I thank the authors for the response, which largely addresses my concerns such as the separation of relaxed and strict constraint cases and differences from previous works. However, I believe that these discussions are necessary and the current version would benefit from a careful revision. I decide to slightly change my score and lower my confidence.

2024-08-14

We are pleased to have addressed your concerns, and we sincerely thank the reviewer for their response.

审稿意见

评分: 7置信度: 32024-07-10

Problem setup

The authors consider the task of global planning in large Constrained Discounted MDPs. They assume local access to a simulator which can be queried at previously encountered state-action pairs to obtain a next state sample and immediate reward, and that the $Q$ -value of any policy is linearly realizable by a given feature map. Under this more general assumption on the MDP, they aim to develop an efficient method which learns a policy that maximizes return with minimal constraint violations.

Approach

In the above context, the authors propose a primal-dual approach to solve a constrained return optimization problem. Under the weaker assumption of $Q^{\pi}$ -realizability and local access to a simulator, their method combines existing techniques on $Q$ -value estimation in large MDPs and off-policy evaluation to nicely approximate the gradients of the primal-dual objective while conserving samples. Precisely, they apply the $Q$ -values estimation sub-routine of CAPI-QPI-PLAN in [1] to construct least squares estimates which are guaranteed to closely approximate the true value at a subset of important (namely core) state-action pairs. Furthermore, contrary to the fully on-policy evaluation routine of CAPI-QPI-PLAN, their method Confident-NPG-CMDP reuses the core set and trajectory data for value estimation and policy improvement across a number of steps in each learning phase.

Result

The authors derive performance guarantees for their method in terms of the value error and constraint violation of the output mixture policy. Precisely, they prove that w.h.p their method learns a near-optimal policy with minimal constraint violation with at most $\mathcal{O}(poly(d)\varepsilon^{-3})$ queries to the simulator and iterations.

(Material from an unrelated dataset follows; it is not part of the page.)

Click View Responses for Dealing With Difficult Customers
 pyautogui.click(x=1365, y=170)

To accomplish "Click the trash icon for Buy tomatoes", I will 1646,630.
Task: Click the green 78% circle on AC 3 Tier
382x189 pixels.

[1] Weisz, G., György, A., Kozuno, T., & Szepesvári, C. (2022). Confident Approximate Policy Iteration for Efficient Local Planning in $q^\pi$ -realizable MDPs. Advances in Neural Information Processing Systems, 35, 25547-25559.

Update: I also updated my score for contribution.

优点

This paper addresses the task of planning in large Constrained Discounted MDPs under the weakest possible assumptions in the RL literature. This is achieved with a unique combination of existing techniques. Their value estimation scheme makes use of techniques from CAPI-QPI-PLAN to create a core set in addition to off-policy evaluation via importance sampling for value estimation at core state-action pairs. The authors also adequately cite related works.
The submission is well written and, to the best of my knowledge, technically sound.
In terms of the target accuracy and feature dimension, the results are significant especially in restrictive the setting of approximate policy completeness and local access to the simulator that they consider.

缺点

The relevance and impact on the theoretical analysis of the off-policy evaluation scheme is not fully accessible. It would help if the authors could clarify (with pointers in the main text), how this routine helps conserve samples in theory. Precisely, does the sample complexity get worse if the authors simply apply CAPI-QPI-PLAN?
In Line 268, it should be $\frac{1}{K}$ not $\frac{1}{k}$ in the definition of $\overline{\pi}_{K}$ .

问题

The nature of the output policy in Line 268 is a bit ambiguous and I spent a considerable amount of time trying to understand the meaning of the notation $\frac{1}{K}\sum_{k=0}^{K-1}\pi_{k}$ means.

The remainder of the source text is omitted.